If you have been following my previous posts you would have noticed that a large majority of bloggers (aware or unaware) are sending their username and passwords out into the hostile Internet world for all to see. In fact, a little digging and you can see that the real problem lies in how MetaWeblogAPI evolved without any way to protect the authentication information. From my take the blogging community: (a) doesn't care about security in regards to blogging, (b) doesn't know their credentials are being sent in clear text, (c) believes there isn't an easy mitigation to this risk so everyone just keeps their head down.
This really irks me because I believe the majority of bloggers fall into the (b) category. My wife, for example, probably never thought about her password when she started her Blogger account. She noticed the SSL connection during her Google login but never really thought twice when she switched over to a offline client blogging tool. Now she understands the risk but only after I pointed it out to her.
So what is the answer for those out there who want to practice secure blogging? Unfortunately it seems that today we have to rely on SSL to protect our communication. For those who are hosting their own blog it's not that big of a deal to get a certificate configured for your blog. For those who are using a hosted blog provider then it's a little more difficult. In fact, I don't believe any of the major blog providers offer secure MetaWeblog API connections. So the only thing I would suggest for those using a hosted blog provider would be not use the same password that you use for anything else, and ensure that you trust the internet provider that you are connected to when you use an offline client blogging tool.

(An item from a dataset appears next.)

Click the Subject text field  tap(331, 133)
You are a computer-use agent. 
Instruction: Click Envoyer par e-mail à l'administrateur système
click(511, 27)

For those of you using BlogEngine.Net there are some changes to the BlogEngine.NET source code that can be configured which will add support for SSL based MetaWeblogAPI communication. I have posted the necessary changes in the Issue Tracker section of CodePlex/BlogEngine. As of BlogEngine.NET build 1.3 these changes haven't been implemented.
NOTE: These changes will only help you if you have configured your blog to support SSL. If you do not have a SSL associated with your blog then don't bother doing these steps, for without a SSL certificate it is impossible to connect to your blog using SSL.
Here are the links to the two Issues submitted:
One note worth mentioning. If you are using Windows Live Writer and have configured your website with a self-signed certificate then you will need to add the following startup argument when launching Windows Live Writer: /allowunsafecertificates
If, however, you are not feeling adventurous and would prefer to not make these changes yourself then you can download the updated version of the BlogEngine.dll file that I am using today.
BlogEngine_Core.zip (230.59 kb) | BlogEngine 1.3 Custom Source Code.zip (15.74 kb)
April 15th UPDATE: I have updated the BlogEngine.Core.DLL to include the patch for the Security Vulnerability discovered on April 13th. If you have previously downloaded this file then you should download it again to get the latest patch.